本文采用溶胶-凝胶法及自组装技术,分别以廉价的四氯化钛(TiCl_4)、硫酸氧钛(TiOSO_4)为原料,以SiO_2球、普通载玻片为载体进行了TiO_2/SiO_2、TiO_2/glass复合材料的制备;进行了聚乙二醇(PEG)、离子掺杂及酸处理改性研究;研究了表面活性剂对TiO_2粒子形貌和粒径的调控规律;并对样品的光催化性能等进行了探讨。本文的主要研究内容包括:
1.以TiCl4为原料,SiO_2球为载体,制备了纳米TiO_2/SiO_2薄膜,研究了不同聚合度的PEG、Fe~(3+)掺杂及PEG2000和Fe~(3+)共掺杂对样品的影响。
结果表明:以8mmol/L的十二烷基硫酸钠(SDS)为自组装介质、采用水浴80℃制胶和组装可得到粒径均匀且量多的TiO_2;随着PEG含量增加,薄膜的孔密度、孔径逐渐增大且更加均匀;PEG含量过高、组装次数过多、PEG聚合度过大时,TiO_2薄膜均易出现裂缝。PEG2000掺杂时,得到锐钛矿与金红石的混晶;锐钛矿相对含量随PEG2000浓度的增大而提高。光催化实验表明:添加PEG时,光催化性能有所提高,PEG600、PEG2000、PEG20000的光催化最佳浓度分别为12.0%、2.0%和0.10%;PEG2000掺杂时组装二次光催化性最佳;Fe~(3+)掺杂能提高光催化效果,Fe~(3+)最佳浓度为0.00125%;PEG2000与Fe~(3+)离子共掺杂时,光催化性能高于任一单独掺杂。
2.以TiOSO_4为原料,SiO_2球为载体,研究了TiOSO_4-H_2O-乙二醇(C2H6O_2)体系中制备TiO_2/SiO_2薄膜的条件,并进行了Cu2+掺杂、硫酸(H2SO4)改性及其光催化性能研究。
该体系制备TiO_2/SiO_2的最佳条件为:TiOSO_4(1.07mol/L)、乙二醇、H2O体积比为2:3:3;80℃水浴制胶30min;80℃水浴组装2h;随水浴陈化12h;550℃热处理2.5h。与以TiCl4为原料相比,该法制得的纳米TiO_2粒径更加细小,锐钛矿相含量相对较高。未掺杂时,550℃热处理所得样品的光催化效果最好;Cu~(2+)掺杂能提高光催化效果,最佳浓度为0.10%,组装三次光催化性最佳;TiO_2薄膜经H_2SO_4处理后光催化效果也得到提高。
3.以TiCl_4为原料,普通载玻片为载体制备TiO_2/glass薄膜,研究了非离子表面活性剂PEG2000和阴离子表面活性剂十二烷基苯磺酸钠(SDBS)对TiO_2的形貌、粒径、结构的影响及其光催化性能。
PEG2000和SDBS均能调控TiO_2粒子的形貌和粒径。添加PEG2000时,热处理环境和PEG2000的浓度对TiO_2粒子的表面形貌都有影响,密闭条件下热处理时,随PEG2000浓度的增加,TiO_2粒子逐渐由棒状变为球状;通空气条件下热处理时,TiO_2粒子由不规状逐渐变为规则的卵石状,且通空气条件得到TiO_2的粒径较大。添加SDBS水浴条件制备时,随SDBS浓度的增加,TiO_2粒子逐渐由棒状变为球状,最终又变为棒状,当SDBS浓度为2.0%时,TiO_2薄膜呈现为直径约3um的圆环相互连结构成的网状;超声条件制备时,TiO_2粒子为类虫状。无论添加PEG2000还是SDBS,随其浓度的增加,所得TiO_2粒子的粒径均先减小后增大。XRD的研究表明,随PEG2000浓度的增加,金红石相对含量逐渐提高;随SDBS浓度的增加,锐钛矿相对含量逐渐提高,且当SDBS浓度为40.0%时,为纯锐钛矿相。光催化实验发现:添加PEG2000和SDBS后均能提高样品的光催化效果,且最佳浓度分别为9.8%和8.0%。
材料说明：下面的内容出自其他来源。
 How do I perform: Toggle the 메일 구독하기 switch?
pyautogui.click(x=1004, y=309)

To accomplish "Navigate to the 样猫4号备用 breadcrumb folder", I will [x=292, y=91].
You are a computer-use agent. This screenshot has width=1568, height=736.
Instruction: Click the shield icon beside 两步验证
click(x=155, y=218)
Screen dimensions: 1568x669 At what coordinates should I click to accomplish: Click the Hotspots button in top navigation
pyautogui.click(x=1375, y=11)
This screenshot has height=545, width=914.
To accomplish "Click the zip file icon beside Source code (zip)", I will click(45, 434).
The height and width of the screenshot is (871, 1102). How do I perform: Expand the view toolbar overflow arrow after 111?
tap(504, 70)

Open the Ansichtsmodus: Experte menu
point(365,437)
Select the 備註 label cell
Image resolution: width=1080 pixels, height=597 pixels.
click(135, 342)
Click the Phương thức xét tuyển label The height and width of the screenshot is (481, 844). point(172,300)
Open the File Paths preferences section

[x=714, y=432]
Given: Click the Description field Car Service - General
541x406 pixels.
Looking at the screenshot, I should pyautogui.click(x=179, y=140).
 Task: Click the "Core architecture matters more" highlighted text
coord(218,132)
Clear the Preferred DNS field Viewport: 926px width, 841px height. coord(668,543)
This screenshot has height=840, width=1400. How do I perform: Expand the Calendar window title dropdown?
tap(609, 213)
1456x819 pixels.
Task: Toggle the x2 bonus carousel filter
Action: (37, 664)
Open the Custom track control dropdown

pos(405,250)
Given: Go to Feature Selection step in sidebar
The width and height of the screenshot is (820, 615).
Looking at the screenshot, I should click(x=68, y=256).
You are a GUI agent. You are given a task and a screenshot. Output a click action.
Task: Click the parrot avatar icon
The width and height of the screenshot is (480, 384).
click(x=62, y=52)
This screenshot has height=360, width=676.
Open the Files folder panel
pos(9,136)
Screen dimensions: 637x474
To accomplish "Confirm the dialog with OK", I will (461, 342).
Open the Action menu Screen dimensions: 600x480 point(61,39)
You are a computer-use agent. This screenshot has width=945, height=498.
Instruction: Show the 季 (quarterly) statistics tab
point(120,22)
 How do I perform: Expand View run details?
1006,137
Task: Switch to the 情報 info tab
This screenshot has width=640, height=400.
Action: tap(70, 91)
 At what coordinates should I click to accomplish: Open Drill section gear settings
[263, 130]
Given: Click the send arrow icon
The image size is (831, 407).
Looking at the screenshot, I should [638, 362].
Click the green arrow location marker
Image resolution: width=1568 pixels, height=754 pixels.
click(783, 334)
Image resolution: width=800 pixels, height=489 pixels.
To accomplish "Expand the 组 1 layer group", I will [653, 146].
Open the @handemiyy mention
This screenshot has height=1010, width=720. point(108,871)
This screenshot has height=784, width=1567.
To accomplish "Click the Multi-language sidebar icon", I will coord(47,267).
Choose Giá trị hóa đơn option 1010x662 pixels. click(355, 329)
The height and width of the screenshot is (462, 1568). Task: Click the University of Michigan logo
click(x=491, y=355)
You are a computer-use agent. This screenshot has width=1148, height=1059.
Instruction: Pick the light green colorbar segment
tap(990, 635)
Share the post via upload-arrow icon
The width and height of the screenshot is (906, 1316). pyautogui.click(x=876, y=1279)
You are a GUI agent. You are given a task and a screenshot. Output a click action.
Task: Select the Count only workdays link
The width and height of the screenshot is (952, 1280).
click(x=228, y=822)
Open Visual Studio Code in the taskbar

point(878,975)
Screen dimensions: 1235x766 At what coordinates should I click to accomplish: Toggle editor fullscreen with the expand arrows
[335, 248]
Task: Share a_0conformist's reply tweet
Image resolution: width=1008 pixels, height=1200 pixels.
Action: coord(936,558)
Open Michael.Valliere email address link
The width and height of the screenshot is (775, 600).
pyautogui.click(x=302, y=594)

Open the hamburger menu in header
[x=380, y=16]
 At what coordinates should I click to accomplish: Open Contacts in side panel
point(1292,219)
As an important inorganic functional material, Titania (TiO_2) has many unique physical and chemical properties. This material is extensively used as a catalyst in purification of air and water, a pigment in making paints, an enamel, an antimicrobial and so on. TiO_2 powders are usually restricted by some performances in the application because they are easier to become inactive, to reunite and harder to be reclaimed in the photocatalytic process. But TiO_2 films can avoid these disadvantages.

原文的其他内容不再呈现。